If that happens, and U.S. interest rates fall or appear likely to fall, there is the real possibility that the foreign lending to the United States will start to dry up, leading to a combination of higher long-term interest rates and a weaker dollar. This would tend to raise inflationary pressures, transmit U.S. weakness to the rest of the world and, by discouraging foreign demand for U.S. assets, could lead to further downward pressure on investment in plants, equipment and commercial real estate.

How should economic policy respond to a potential falloff in U.S. demand? The great irony is that just as the worst investment decisions are made by those who do today what they wish they had done yesterday — buying assets that have already risen and selling those that have just lost their value — so also the worst economic policy decisions are made by policymakers who seek to rectify past mistakes instead of responding to current circumstances.

Of course, policymakers should have done more to restrain imprudent subprime lending over the past several years. But this is not today’s problem. The current problem is just the opposite: how to avoid a vicious cycle of foreclosures, declining property values, reduced consumption demand, rising unemployment, more delinquencies and ultimately more foreclosures.

Some argue that the Federal Reserve should have started tightening monetary policy earlier in the current cycle and avoided what they see as liquidity-driven bubbles. Regardless of the merits of this position, the theory that this constitutes a reason to avoid easing monetary policy, come what may, hardly follows. If the dominant economic concern in the United States becomes a shortage of demand, the Fed should provide stimulus to maintain conditions for growth and financial stability.

Those in the rest of the world who insist that the U.S. has to increase savings and reduce deficits should fear getting what they want too quickly. So also should Americans who insist that other countries stop artificially holding their currencies down by purchasing dollar assets.
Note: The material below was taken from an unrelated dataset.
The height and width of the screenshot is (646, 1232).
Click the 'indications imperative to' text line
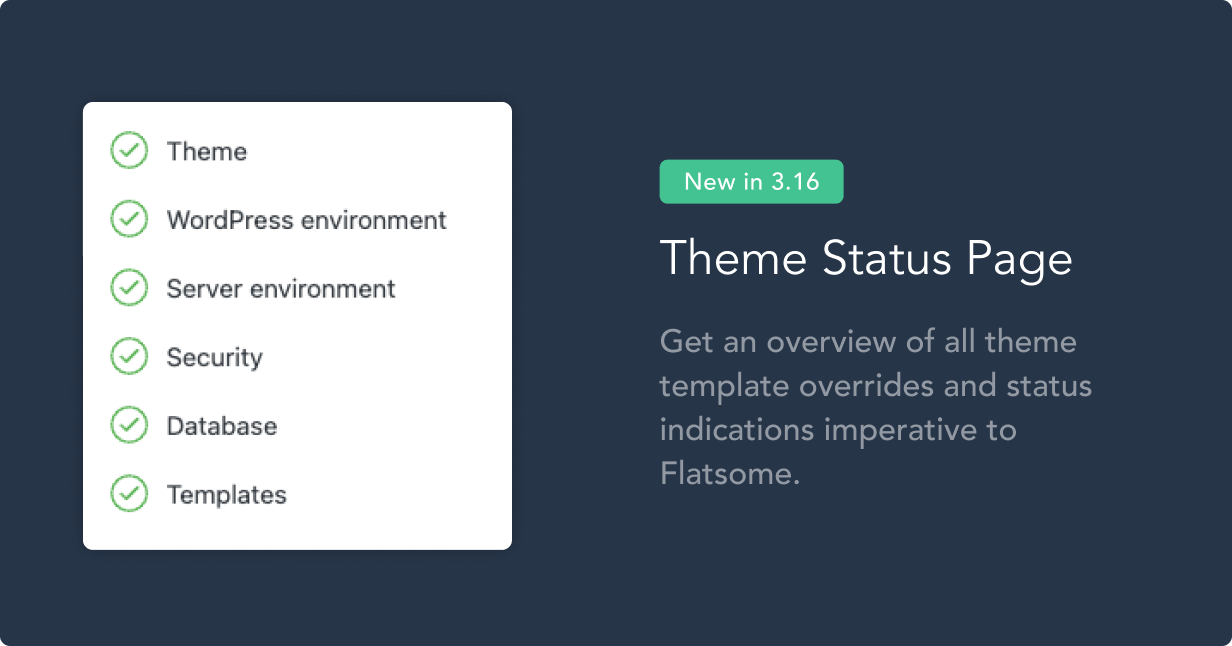838,429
Rapidly bringing about such adjustments in the face of an already declining economy could easily turn a “soft landing” into a “hard” one.
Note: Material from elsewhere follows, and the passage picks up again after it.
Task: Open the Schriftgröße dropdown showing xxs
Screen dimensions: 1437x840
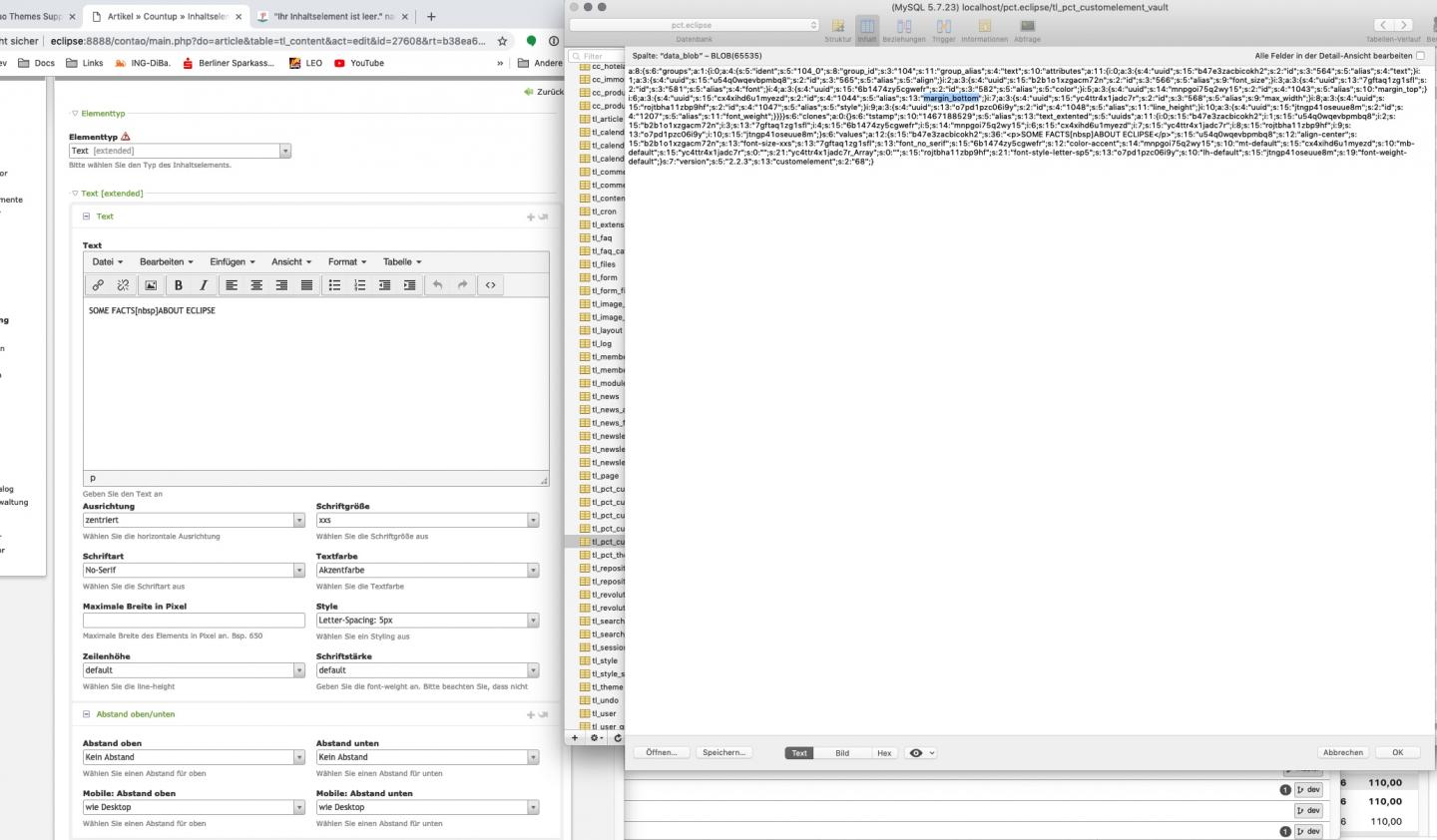Action: (427, 521)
Good economic policies operate counter-cyclically, slowing booms and mitigating downturns. It follows that when the dominant risk changes from complacency and overheating to risk aversion and economic slowdown, policy must change as well.

Economic policymakers who seek to correct their past errors by doing today what they wished they had done yesterday actually compound their errors. They are in their way as dangerous as generals fighting the last war. If recent developments mark a genuine change in economic conditions, let us hope that policymakers look forward rather than backward.